Il est tout aussi vrai que la CRPC a été progressivement encadrée pour apporter aux prévenus davantage de garanties : précision par le Conseil constitutionnel des conditions dans lesquelles doit s’exercer l’office du juge d’homologation pour permettre un examen réel et approfondi, assouplissement des conditions de délai pour la présentation devant le juge homologateur, exclusion du champ de la procédure de certains délits qui requièrent toute la solennité et la publicité d’une audience correctionnelle.
Nous prenons acte du constat ainsi formulé et des observations d’un certain nombre de praticiens, mais nous continuons à penser que l’utilisation massive de la CRPC ne doit pas constituer un remède systématique à la lenteur et à l’encombrement des tribunaux. Faciliter le traitement accéléré de certains contentieux simples doit être encouragé, mais toujours en respectant les principes du contradictoire et du droit à un procès équitable, qui constituent désormais le jus commune du droit processuel en Europe.

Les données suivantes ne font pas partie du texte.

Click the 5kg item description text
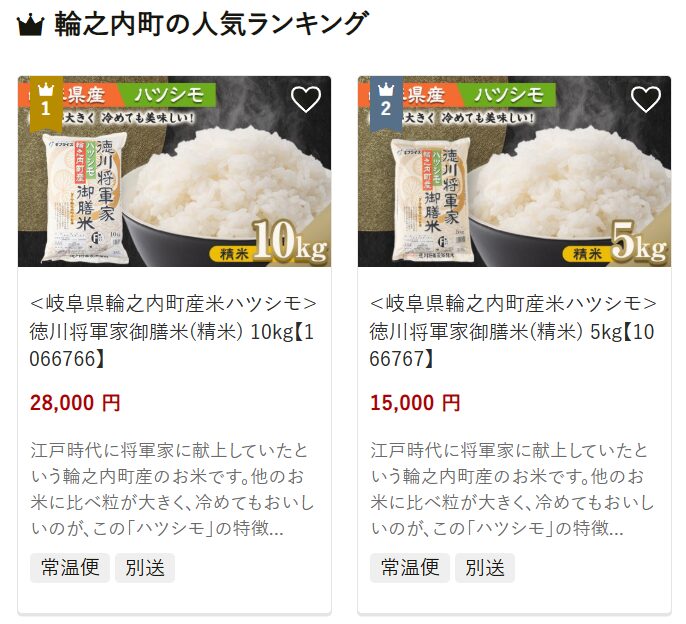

Nous nous satisfaisons donc que la commission ait fait le choix, dans sa sagesse, d’aménager la CRPC pour qu’elle reste confinée à des contentieux simples, mais en renforçant ses garanties. À cette fin, le rapporteur a pris l’initiative de modifier le droit sur trois points que nous approuvons : introduire la possibilité pour le juge homologateur de moduler à la baisse la peine dans la limite d’un tiers, prévoir les conditions de caducité de la convocation en audience correctionnelle et permettre aux victimes de transmettre leurs observations au procureur afin d’améliorer son information. Ces mesures simples conforteront une procédure qui a su trouver sa place dans notre droit, même si nous en appelons une nouvelle fois à la vigilance pour que ses principes dérogatoires demeurent circonscrits. En d’autres temps, nous avons malheureusement connu des exceptions qui, au fil des lois successives, sont devenues des principes.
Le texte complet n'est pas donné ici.